Administration of doxepin 10 mg once daily for 23 days resulted in a mean increase of approximately 66% in overall exposure to ramelteon tablets, (AUC 0-inf ) and a mean increase of approximately 69% in maximum exposure to ramelteon (C max ) after a single 8 mg dose of ramelteon. No change was seen in M-II exposure. Patients should be closely monitored when ramelteon is coadministered with doxepin [see Drug Interactions ( 7 )] . Interaction studies of concomitant administration of ramelteon tablets with fluoxetine (CYP2D6 inhibitor), omeprazole (CYP1A2 inducer/CYP2C19 inhibitor), theophylline (CYP1A2 substrate), dextromethorphan (CYP2D6 substrate), sertraline, venlafaxine, escitalopram, gabapentin, and zolpidem did not produce clinically meaningful changes in either peak or total exposures to ramelteon or the M-II metabolite. Effects of Ramelteon tablets on Metabolism of Other Drugs Zolpidem Administration of ramelteon 8 mg once daily for 11 days resulted in an increase in median T max of zolpidem by approximately 20 minutes and exposure to zolpidem (both AUC 0-inf and C max ) was unchanged after a single 10 mg dose of zolpidem. Ordinarily zolpidem should not be given in a patient taking ramelteon tablets.

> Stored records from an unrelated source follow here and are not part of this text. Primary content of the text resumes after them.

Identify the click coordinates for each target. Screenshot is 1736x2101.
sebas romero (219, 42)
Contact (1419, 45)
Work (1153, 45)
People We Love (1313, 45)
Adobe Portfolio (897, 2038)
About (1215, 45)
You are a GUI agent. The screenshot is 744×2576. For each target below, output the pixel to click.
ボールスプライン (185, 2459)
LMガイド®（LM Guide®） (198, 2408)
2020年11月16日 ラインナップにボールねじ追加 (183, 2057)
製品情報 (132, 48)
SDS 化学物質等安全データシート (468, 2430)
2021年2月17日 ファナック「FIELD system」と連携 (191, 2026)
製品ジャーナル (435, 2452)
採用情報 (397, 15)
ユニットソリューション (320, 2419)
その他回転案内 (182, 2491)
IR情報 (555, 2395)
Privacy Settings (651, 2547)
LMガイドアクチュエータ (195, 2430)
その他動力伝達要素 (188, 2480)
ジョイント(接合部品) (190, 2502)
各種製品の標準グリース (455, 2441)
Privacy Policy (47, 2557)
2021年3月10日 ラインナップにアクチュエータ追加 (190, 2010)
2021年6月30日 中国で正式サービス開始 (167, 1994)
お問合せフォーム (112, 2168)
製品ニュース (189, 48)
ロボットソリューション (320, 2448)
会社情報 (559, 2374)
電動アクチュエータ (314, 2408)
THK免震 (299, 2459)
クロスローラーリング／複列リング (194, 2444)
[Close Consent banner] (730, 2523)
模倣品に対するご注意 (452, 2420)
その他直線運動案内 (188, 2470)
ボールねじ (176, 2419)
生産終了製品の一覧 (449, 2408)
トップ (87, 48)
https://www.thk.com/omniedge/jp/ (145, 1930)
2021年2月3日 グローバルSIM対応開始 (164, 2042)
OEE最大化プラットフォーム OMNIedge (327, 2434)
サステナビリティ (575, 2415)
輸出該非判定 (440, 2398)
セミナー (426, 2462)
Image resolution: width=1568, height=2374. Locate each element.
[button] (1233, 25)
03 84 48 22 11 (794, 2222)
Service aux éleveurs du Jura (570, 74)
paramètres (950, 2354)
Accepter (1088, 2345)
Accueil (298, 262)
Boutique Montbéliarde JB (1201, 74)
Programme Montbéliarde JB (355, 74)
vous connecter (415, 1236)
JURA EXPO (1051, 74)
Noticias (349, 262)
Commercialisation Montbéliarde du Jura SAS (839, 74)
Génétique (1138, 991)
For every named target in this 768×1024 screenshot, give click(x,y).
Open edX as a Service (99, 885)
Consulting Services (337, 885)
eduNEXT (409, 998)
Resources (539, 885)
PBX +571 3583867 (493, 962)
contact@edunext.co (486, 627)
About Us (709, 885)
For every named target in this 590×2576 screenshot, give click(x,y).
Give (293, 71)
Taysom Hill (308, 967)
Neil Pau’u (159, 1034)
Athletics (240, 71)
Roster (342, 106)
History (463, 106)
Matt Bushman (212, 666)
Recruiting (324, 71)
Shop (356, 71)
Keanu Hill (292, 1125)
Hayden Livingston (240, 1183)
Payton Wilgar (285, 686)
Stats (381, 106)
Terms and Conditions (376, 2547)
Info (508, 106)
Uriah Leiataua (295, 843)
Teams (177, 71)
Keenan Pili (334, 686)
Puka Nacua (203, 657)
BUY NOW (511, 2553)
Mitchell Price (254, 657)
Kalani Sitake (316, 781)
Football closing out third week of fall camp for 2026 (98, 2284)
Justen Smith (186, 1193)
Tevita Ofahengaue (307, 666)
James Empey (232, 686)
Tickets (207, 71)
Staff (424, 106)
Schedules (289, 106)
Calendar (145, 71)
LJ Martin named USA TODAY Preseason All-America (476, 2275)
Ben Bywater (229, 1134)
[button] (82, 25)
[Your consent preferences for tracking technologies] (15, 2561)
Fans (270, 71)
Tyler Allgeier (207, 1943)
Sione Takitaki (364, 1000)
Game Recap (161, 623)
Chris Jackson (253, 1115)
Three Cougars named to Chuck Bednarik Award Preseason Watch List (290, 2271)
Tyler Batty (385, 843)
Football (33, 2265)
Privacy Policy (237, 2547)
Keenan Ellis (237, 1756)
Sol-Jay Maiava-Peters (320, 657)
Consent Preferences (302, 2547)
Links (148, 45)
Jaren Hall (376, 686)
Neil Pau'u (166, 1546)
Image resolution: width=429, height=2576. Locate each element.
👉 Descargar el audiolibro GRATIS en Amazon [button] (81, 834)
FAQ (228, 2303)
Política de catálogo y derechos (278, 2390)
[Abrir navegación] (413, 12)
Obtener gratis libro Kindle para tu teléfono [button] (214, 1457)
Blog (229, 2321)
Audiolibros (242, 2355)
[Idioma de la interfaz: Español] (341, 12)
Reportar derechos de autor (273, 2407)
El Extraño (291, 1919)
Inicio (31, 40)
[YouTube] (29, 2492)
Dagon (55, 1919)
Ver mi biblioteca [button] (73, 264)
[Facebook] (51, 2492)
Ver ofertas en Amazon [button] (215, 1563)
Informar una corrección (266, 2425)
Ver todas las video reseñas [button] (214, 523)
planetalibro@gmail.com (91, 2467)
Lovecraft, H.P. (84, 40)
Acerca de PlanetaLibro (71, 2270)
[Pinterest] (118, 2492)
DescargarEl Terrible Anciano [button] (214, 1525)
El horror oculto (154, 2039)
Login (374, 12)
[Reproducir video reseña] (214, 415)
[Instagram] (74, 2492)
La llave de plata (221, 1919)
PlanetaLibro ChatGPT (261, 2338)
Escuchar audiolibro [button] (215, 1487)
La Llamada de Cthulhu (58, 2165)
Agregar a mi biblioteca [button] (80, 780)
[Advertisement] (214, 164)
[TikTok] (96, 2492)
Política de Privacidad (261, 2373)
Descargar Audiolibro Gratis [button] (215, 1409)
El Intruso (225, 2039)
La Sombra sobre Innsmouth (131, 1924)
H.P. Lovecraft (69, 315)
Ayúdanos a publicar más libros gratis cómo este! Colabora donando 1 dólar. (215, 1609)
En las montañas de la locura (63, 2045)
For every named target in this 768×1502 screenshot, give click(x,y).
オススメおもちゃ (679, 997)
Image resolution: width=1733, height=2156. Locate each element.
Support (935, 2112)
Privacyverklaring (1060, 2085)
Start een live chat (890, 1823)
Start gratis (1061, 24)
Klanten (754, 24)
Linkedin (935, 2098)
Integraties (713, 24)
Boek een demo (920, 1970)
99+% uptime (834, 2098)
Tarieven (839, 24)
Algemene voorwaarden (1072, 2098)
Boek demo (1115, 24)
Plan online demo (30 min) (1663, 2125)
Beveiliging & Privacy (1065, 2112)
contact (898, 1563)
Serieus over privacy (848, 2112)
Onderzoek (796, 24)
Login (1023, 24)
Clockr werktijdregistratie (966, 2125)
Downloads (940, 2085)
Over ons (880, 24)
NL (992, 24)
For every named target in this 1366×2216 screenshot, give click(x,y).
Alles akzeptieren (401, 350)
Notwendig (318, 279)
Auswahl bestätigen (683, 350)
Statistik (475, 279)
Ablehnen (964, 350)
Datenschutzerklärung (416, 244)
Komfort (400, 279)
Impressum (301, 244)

Concomitant administration of ramelteon tablets with omeprazole (CYP2C19 substrate), dextromethorphan (CYP2D6 substrate), midazolam (CYP3A4 substrate), theophylline (CYP1A2 substrate), digoxin (p-glycoprotein substrate), warfarin (CYP2C9 [S]/CYP1A2 [R] substrate), venlafaxine, fluvoxamine, donepezil, doxepin, sertraline, escitalopram, and gabapentin did not produce clinically meaningful changes in peak and total exposures to these drugs. Effect of Alcohol on Ramelteon tablets With single-dose, daytime coadministration of ramelteon tablets 32 mg and alcohol (0.6 g/kg), there were no clinically meaningful or statistically significant effects on peak or total exposure to ramelteon tablets. However, an additive effect was seen on some measures of psychomotor performance (i.e., the Digit Symbol Substitution Test, the Psychomotor Vigilance Task Test, and a Visual Analog Scale of Sedation) at some postdose time points. No additive effect was seen on the Delayed Word Recognition Test. Because alcohol by itself impairs performance, and the intended effect of ramelteon tablets is to promote sleep, patients should be cautioned not to consume alcohol when using ramelteon.